Improved immunogenicity of novel baculovirus-derived Theileria parva p67 subunit antigens
Kaba, S.A. ; Schaap, D. ; Roode, E.C. ; Nene, V. ; Musoke, A.J. ; Vlak, J.M. ; Oers, M.M. van - \ 2004
Veterinary Parasitology 121 (2004)1-2. - ISSN 0304-4017 - p. 53 - 64.
sporozoite-neutralizing epitopes - vaccine antigen - antibody-responses - salmonella-dublin - surface-antigen - cattle - protein - virus - protection - adjuvants
East Coast fever (ECF) in cattle is caused by the tick-borne protozoan parasite Theileria parva. The major sporozoite surface antigen of T parva (p67) is an important candidate for inclusion in a subunit vaccine. Recently, we reported the expression and production of different parts of p67 as fusions to either GFP or to the baculovirus GP64 envelope glycoprotein in insect cells, which resulted in stable proteins recognized by a monoclonal specific for native p67. The immunogenicity of these fusion proteins was examined in out-bred mice and cattle. In mice, the full length p67 molecule without its signal peptide and transmembrane region, but fused to GFP (GFP:p67 DeltaSS) was the best immunogen followed by the C-terminus of p67 fused to GP64 (GP64:p67C). These two immunogens also provoked a high level of sero-conversion in cattle when formulated in a water-in-oil or saponin-derived adjuvant with only 100 mug of protein and a single booster. The vaccine-elicited antibodies efficiently inhibited the infectivity of T parva sporozoites in in vitro neutralization assays. This study demonstrated that these new baculovirus-derived p67 vaccines were highly immunogenic, and that in combination with a suitable adjuvant, they have a clear potential to induce protective immunity in cattle. (C) 2004 Elsevier B.V. All rights reserved.

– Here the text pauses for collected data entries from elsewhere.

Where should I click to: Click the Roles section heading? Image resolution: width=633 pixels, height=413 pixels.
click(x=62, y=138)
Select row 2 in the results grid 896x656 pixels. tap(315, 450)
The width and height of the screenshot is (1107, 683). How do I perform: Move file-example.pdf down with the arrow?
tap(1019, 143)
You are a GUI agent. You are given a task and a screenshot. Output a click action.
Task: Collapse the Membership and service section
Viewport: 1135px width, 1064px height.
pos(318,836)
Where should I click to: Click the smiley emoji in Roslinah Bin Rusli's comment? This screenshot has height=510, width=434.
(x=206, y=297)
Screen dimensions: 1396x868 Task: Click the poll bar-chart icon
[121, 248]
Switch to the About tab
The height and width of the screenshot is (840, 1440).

Baculovirus surface display of Theileria parva p67 antigen preserves the conformation of sporozoite-neutralizing epitopes
Kaba, S.A. ; Hemmes, J.C. ; Lent, J.W.M. van; Vlak, J.M. ; Nene, V. ; Musoke, A.J. ; Oers, M.M. van - \ 2003
Protein Engineering 16 (2003)1. - ISSN 0269-2139 - p. 73 - 78.
nuclear polyhedrosis-virus - green fluorescent protein - envelope fusion protein - vaccine development - foreign proteins - gp64 - responses - cattle
Theileria parva is an intracellular protozoan parasite that causes East Coast fever, a severe lymphoproliferative disease in cattle. Previous attempts to produce recombinant sporozoite surface antigen (p67) in bacterial or insect cells for vaccine purposes have not resulted in a correctly folded protein. Here, we report the expression of N- and C-terminal domains of p67 fused to the baculovirus envelope glycoprotein GP64 by cloning the appropriate p67 cDNA segments between the signal sequence and the major portion of GP64. To further advance the generation of such recombinants, existing surface display techniques were combined with bacmid technology. Chimeric proteins were present on the surface of budded viruses as judged by immunogold labelling and were exposed on the surface of insect cells, as concluded from immunofluorescence studies of infected, non-fixed insect cells. In non-denaturing dot blot experiments, a strong reaction was obtained between monoclonal TpM12 and baculovirus particles displaying the p67N-GP64 chimeric protein. This antibody, raised against native p67, also specifically recognized the surface of recombinant-infected cells. Apparently, a more native conformation was achieved than when p67 was expressed in E.coli or in conventional baculovirus expression systems. The baculovirus surface expression system, therefore, provides an improved way of expressing this T.parva sporozoite surface protein.